“…eles dizem e não fazem”

Depois de o ter feito por meio de inúmeras parábolas, agora, num discurso directo e implacável, Jesus ataca os escribas e fariseus, apontando a falta de coerência e os aproveitamentos indevidos que eles fazem da missão que exercem junto do povo. Jesus esclarece as pessoas, para que não se deixem enganar por eles. Diz-lhes que eles não são o que parecem e querem fazer crer. Mais, Deus não aprova a sua conduta, muito menos está de acordo com “os fardos pesados” que impõem aos homens.
Os escribas e os fariseus ensinam a lei de Moisés, mas não vivem segundo a lei que ensinam. Fazem as leis, mas não cumprem as leis que fazem. Gostam de dar nas vistas, ocupar os primeiros lugares, ser elogiados pelos homens e receber títulos honoríficos. Esquecem que o único verdadeiro Mestre e Doutor é Jesus, o Messias, e o único Pai de todos os homens é Deus. O Deus que faz de todos os homens irmãos: “vós sois todos irmãos”, lembra Jesus. É na base desta verdade que se devem construir as relações entre os homens, independentemente dos cargos que desempenham ou dos lugares que ocupam.
“…eles dizem e não fazem”. Também os sacerdotes, segundo o profeta Malaquias (primeira leitura) são objecto de censura e de ameaça por parte de Deus. Deus constata que os sacerdotes do templo de Jerusalém não escutam a sua palavra, não dão glória ao seu nome e não seguem pelo seu caminho. Fazem distinção de pessoas e desviam muitos de Deus com o seu mau exemplo. Os sacerdotes, que deveriam servir a Deus “em santidade e justiça” e levar o povo a prestar um culto agradável ao Senhor, vivem sem fé e sem amor, desinteressados e desleixados em relação aos seus deveres religiosos, procurando apenas garantir o seu sustento e bem estar.
“…eles dizem e não fazem”. Não só os fariseus e os sacerdotes da antiga lei, mas também muitos sacerdotes da nova aliança, muitos educadores e governantes de todos os tempos “dizem e não fazem”.

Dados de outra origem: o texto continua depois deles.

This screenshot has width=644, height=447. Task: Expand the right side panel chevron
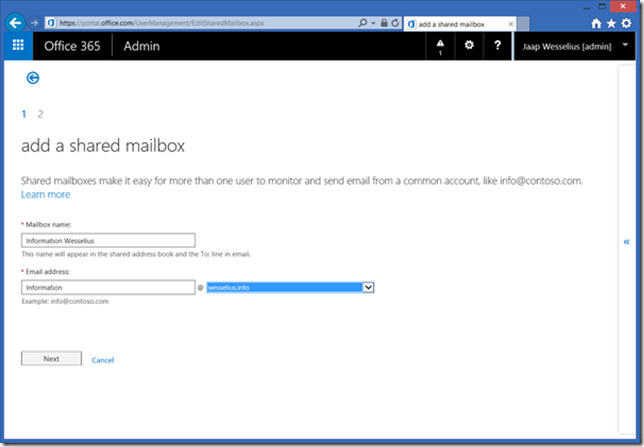(x=626, y=241)
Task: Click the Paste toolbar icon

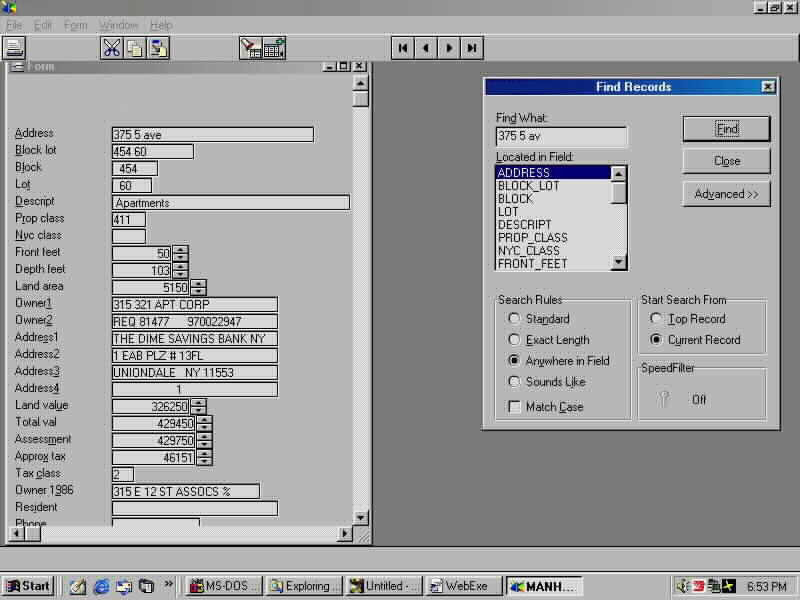Action: pyautogui.click(x=157, y=47)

A quem tem a missão de estar à frente não basta a legitimidade da lei. Para que a sua missão seja credível e eficaz, não lhe pode faltar a autoridade moral, o testemunho e a coerência de vida. Não basta ensinar a verdade ou propor o bem. Muitas vezes até isso falta! É indispensável que viva a verdade que ensina e pratique o bem que propõe aos outros. Caso contrário, como é que os fiéis em relação aos sacerdotes, os filhos em relação aos pais e os cidadãos em relação aos governantes os poderão tomar a sério? De facto, muitos não podem ser tomados a sério!
“…eles dizem e não fazem”. E eu? Talvez também não fuja muito à regra! Fixo-me, pois, por momentos, em mim e na minha missão:
Se proclamo a palavra de Deus, mas não a medito no meu coração e não a faço descer até à minha vida; se peço às pessoas para rezarem mais e eu dedico pouco tempo à oração; se lembro constantemente aos cristãos a importância e a necessidade de perdoar, mas eu guardo ressentimento em relação a alguém; se exorto à partilha e ao desprendimento dos bens e, depois, exerço o ministério sacerdotal com espírito de ganância; se falo da importância da humildade e do espírito de serviço, mas procuro os primeiros lugares, reclamo atenções e tratamentos especiais; então, perderei toda a credibilidade e induzirei as pessoas a pôr em causa a verdade do Evangelho.
Por isso mesmo, o que mais se exige e espera de todo aquele que exerce algum ministério dentro da Igreja é o testemunho de vida. Não faltam, porém, aqueles que, como os escribas e os fariseus, procuram chegar aos primeiros lugares, conseguir títulos honoríficos e privilégios humanos. Esses servem-se da Igreja, embora digam que a servem, pelo que ela tem e lhes proporciona de atractivos humanos. Normalmente, fazem questão de se apresentarem como os mais fiéis à Igreja, os mais acérrimos defensores da sua doutrina e leis eclesiásticas. Trata-se, como é óbvio, de um artifício para dissimular as suas intenções e objectivos nada evangélicos. Na verdade, como podem ser fiéis à Igreja, se são infiéis a Cristo e ao seu Evangelho? Este tipo de (in)”fidelidade” humana, tão comum e tão apreciada em certos sectores da “Igreja”, afasta muitos homens de Deus e da Igreja de Cristo!